→ **Directions for this task**: Nothing should be left out: output all of the entries exactly.

(Beginning of Given information)

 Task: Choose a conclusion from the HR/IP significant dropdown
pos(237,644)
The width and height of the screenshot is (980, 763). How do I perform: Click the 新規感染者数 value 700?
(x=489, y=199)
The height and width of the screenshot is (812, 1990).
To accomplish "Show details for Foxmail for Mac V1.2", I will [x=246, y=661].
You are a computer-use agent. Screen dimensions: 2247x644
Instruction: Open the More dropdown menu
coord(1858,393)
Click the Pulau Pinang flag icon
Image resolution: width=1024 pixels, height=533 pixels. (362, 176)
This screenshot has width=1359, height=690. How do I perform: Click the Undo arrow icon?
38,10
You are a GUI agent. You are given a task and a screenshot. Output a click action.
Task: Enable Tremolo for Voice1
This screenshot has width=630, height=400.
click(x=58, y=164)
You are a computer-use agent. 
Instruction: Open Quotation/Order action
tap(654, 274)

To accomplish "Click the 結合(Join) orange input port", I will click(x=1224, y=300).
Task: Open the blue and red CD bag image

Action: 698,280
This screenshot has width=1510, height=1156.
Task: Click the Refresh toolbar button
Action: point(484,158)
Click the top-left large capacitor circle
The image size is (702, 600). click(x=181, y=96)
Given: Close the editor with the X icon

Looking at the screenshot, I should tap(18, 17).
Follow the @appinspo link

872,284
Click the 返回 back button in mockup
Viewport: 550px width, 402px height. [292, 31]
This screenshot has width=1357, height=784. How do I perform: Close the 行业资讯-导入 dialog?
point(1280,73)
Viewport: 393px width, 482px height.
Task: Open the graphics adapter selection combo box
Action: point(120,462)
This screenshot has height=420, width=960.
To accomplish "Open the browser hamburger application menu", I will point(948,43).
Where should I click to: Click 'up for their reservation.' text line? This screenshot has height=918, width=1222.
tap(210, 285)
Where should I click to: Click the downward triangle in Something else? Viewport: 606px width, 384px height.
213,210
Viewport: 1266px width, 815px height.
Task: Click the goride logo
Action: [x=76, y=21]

(End of Given information)

→ **Task answer**:
 Task: Choose a conclusion from the HR/IP significant dropdown
pos(237,644)
The width and height of the screenshot is (980, 763). How do I perform: Click the 新規感染者数 value 700?
(x=489, y=199)
The height and width of the screenshot is (812, 1990).
To accomplish "Show details for Foxmail for Mac V1.2", I will [x=246, y=661].
You are a computer-use agent. Screen dimensions: 2247x644
Instruction: Open the More dropdown menu
coord(1858,393)
Click the Pulau Pinang flag icon
Image resolution: width=1024 pixels, height=533 pixels. (362, 176)
This screenshot has width=1359, height=690. How do I perform: Click the Undo arrow icon?
38,10
You are a GUI agent. You are given a task and a screenshot. Output a click action.
Task: Enable Tremolo for Voice1
This screenshot has width=630, height=400.
click(x=58, y=164)
You are a computer-use agent. 
Instruction: Open Quotation/Order action
tap(654, 274)

To accomplish "Click the 結合(Join) orange input port", I will click(x=1224, y=300).
Task: Open the blue and red CD bag image

Action: 698,280
This screenshot has width=1510, height=1156.
Task: Click the Refresh toolbar button
Action: point(484,158)
Click the top-left large capacitor circle
The image size is (702, 600). click(x=181, y=96)
Given: Close the editor with the X icon

Looking at the screenshot, I should tap(18, 17).
Follow the @appinspo link

872,284
Click the 返回 back button in mockup
Viewport: 550px width, 402px height. [292, 31]
This screenshot has width=1357, height=784. How do I perform: Close the 行业资讯-导入 dialog?
point(1280,73)
Viewport: 393px width, 482px height.
Task: Open the graphics adapter selection combo box
Action: point(120,462)
This screenshot has height=420, width=960.
To accomplish "Open the browser hamburger application menu", I will point(948,43).
Where should I click to: Click 'up for their reservation.' text line? This screenshot has height=918, width=1222.
tap(210, 285)
Where should I click to: Click the downward triangle in Something else? Viewport: 606px width, 384px height.
213,210
Viewport: 1266px width, 815px height.
Task: Click the goride logo
Action: [x=76, y=21]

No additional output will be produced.